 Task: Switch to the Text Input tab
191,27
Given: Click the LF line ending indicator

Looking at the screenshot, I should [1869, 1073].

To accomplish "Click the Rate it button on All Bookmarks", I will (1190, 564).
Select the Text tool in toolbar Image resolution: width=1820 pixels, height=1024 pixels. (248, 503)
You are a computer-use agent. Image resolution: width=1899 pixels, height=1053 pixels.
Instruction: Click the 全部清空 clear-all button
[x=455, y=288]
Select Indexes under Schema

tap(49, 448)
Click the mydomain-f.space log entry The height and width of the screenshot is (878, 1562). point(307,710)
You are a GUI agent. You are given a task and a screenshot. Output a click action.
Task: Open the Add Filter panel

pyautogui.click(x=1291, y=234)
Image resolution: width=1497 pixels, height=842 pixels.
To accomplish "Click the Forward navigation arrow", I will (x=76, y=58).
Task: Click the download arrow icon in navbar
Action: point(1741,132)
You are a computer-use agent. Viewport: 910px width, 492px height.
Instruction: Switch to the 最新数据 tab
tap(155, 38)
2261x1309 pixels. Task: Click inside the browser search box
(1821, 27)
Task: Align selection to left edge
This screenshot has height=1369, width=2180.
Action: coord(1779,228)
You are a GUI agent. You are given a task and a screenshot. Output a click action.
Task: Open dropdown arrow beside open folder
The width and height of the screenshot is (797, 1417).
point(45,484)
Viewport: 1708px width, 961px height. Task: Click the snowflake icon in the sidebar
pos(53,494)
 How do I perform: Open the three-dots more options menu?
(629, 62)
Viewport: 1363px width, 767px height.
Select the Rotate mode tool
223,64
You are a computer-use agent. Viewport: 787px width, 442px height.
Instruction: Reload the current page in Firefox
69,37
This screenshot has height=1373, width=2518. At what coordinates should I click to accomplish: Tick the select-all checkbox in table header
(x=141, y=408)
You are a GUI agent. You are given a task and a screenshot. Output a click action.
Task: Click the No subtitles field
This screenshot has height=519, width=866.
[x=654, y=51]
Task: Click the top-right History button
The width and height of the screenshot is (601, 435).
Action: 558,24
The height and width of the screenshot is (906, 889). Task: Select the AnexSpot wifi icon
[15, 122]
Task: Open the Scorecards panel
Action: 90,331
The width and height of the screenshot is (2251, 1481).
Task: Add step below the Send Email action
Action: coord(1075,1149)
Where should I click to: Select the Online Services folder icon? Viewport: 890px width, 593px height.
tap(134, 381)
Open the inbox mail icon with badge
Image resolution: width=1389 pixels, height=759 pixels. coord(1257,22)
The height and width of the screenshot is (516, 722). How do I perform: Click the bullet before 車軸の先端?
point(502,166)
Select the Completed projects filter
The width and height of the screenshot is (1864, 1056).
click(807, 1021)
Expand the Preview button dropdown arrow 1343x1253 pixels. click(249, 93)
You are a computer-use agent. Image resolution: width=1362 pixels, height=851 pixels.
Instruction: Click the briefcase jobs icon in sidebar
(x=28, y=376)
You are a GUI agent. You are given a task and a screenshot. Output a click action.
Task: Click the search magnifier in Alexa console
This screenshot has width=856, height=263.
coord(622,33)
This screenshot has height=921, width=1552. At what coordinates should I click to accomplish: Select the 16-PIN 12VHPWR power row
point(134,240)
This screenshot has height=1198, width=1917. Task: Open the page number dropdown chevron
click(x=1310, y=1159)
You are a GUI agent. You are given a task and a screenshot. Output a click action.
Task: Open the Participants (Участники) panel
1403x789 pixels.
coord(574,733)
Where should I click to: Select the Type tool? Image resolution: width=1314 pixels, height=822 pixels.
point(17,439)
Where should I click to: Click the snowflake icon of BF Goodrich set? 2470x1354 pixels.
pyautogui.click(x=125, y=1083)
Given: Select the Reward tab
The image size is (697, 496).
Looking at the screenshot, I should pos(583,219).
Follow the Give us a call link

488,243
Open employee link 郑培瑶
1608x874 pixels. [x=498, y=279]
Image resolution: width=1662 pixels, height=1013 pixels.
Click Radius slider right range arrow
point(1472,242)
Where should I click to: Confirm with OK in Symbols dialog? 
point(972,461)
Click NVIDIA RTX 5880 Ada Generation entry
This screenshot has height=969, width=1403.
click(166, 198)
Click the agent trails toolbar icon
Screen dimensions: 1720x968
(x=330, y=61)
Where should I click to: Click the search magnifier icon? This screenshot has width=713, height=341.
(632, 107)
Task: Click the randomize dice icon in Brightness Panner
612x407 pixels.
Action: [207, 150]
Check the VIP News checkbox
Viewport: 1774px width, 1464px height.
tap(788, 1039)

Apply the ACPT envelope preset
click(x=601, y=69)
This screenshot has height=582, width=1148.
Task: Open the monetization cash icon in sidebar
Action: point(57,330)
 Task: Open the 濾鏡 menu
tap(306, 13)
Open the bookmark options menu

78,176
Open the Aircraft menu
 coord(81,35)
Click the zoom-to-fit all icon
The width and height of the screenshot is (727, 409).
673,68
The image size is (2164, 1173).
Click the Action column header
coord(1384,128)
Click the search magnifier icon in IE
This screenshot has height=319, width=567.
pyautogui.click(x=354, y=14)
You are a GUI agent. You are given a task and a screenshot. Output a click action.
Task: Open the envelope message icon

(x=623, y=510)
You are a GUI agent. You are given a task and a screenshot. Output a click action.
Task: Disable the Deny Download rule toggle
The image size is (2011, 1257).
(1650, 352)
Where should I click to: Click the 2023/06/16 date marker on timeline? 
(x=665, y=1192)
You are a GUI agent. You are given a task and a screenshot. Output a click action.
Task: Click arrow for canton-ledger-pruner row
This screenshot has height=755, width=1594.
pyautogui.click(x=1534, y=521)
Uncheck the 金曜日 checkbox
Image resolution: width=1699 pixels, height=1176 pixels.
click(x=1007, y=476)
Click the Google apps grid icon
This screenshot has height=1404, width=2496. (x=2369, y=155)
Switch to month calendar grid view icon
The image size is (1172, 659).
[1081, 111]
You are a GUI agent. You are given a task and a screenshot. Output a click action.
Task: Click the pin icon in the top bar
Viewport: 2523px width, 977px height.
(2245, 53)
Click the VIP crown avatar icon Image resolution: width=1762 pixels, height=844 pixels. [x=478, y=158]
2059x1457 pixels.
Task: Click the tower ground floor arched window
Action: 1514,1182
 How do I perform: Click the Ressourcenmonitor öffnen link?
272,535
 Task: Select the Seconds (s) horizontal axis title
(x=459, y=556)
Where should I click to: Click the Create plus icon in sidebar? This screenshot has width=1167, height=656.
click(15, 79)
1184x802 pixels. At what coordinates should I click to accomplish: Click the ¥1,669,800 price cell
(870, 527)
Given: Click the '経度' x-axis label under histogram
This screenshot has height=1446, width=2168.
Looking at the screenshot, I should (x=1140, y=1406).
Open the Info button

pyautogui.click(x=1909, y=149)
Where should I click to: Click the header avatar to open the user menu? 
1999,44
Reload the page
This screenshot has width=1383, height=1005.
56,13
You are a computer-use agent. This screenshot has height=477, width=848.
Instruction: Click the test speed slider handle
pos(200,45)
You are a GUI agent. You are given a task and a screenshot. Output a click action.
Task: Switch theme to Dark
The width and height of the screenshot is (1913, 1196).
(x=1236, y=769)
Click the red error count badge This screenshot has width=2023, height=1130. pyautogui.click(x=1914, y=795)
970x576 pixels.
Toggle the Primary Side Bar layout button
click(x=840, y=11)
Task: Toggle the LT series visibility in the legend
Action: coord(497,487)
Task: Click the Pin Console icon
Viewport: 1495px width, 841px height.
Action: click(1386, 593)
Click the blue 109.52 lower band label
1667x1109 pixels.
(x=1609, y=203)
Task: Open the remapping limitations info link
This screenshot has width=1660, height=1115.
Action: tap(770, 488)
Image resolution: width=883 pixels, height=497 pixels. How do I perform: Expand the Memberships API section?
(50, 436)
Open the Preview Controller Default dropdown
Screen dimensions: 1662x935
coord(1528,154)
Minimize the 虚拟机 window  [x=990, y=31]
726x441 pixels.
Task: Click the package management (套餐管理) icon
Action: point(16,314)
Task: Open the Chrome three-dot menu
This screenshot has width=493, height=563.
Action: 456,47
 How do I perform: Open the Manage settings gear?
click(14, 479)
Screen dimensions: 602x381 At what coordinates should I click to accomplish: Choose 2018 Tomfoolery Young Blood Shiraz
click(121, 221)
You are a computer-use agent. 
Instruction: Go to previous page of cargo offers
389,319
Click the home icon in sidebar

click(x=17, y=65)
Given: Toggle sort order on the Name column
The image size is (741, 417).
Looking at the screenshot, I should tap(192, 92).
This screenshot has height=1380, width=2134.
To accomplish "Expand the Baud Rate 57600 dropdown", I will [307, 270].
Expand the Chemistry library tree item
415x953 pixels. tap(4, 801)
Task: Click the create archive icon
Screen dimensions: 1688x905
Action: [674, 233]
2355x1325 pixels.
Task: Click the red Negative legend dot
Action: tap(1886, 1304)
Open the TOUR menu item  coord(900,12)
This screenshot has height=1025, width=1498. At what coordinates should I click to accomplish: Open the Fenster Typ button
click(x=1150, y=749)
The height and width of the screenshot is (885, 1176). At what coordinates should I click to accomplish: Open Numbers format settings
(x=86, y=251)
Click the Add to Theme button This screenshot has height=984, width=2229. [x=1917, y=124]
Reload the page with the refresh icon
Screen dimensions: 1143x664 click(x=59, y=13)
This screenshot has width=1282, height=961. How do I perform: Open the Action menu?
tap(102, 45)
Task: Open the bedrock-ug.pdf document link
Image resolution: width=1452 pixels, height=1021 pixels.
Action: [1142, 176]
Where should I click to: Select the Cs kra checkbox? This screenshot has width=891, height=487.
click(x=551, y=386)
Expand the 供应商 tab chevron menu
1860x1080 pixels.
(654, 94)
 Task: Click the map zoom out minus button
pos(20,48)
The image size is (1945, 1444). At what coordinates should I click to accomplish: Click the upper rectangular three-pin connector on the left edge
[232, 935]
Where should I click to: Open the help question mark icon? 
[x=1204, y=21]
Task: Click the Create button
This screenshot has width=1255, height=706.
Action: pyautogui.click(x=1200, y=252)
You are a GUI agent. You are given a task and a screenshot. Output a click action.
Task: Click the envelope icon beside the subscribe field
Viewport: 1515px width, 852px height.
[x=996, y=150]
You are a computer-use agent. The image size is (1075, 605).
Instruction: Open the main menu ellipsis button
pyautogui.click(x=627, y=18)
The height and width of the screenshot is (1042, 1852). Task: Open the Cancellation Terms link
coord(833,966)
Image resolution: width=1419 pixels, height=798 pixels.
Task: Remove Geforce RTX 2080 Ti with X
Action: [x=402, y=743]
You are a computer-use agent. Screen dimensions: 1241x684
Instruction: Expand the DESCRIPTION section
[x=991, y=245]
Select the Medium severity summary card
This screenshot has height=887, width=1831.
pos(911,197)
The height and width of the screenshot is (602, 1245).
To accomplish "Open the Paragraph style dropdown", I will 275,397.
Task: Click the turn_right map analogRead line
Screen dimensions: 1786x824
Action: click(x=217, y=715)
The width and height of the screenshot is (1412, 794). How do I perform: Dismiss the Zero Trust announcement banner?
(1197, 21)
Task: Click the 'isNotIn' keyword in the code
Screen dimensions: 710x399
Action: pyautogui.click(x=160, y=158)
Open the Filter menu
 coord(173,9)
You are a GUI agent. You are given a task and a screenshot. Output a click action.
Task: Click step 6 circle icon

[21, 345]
##############################
Reproduce the listing word for word from its first line up to and including the line with "Image resolution: width=1497". Give no other lines.

_PROBLEM SOLUTION_:
 Task: Switch to the Text Input tab
191,27
Given: Click the LF line ending indicator

Looking at the screenshot, I should [1869, 1073].

To accomplish "Click the Rate it button on All Bookmarks", I will (1190, 564).
Select the Text tool in toolbar Image resolution: width=1820 pixels, height=1024 pixels. (248, 503)
You are a computer-use agent. Image resolution: width=1899 pixels, height=1053 pixels.
Instruction: Click the 全部清空 clear-all button
[x=455, y=288]
Select Indexes under Schema

tap(49, 448)
Click the mydomain-f.space log entry The height and width of the screenshot is (878, 1562). point(307,710)
You are a GUI agent. You are given a task and a screenshot. Output a click action.
Task: Open the Add Filter panel

pyautogui.click(x=1291, y=234)
Image resolution: width=1497 pixels, height=842 pixels.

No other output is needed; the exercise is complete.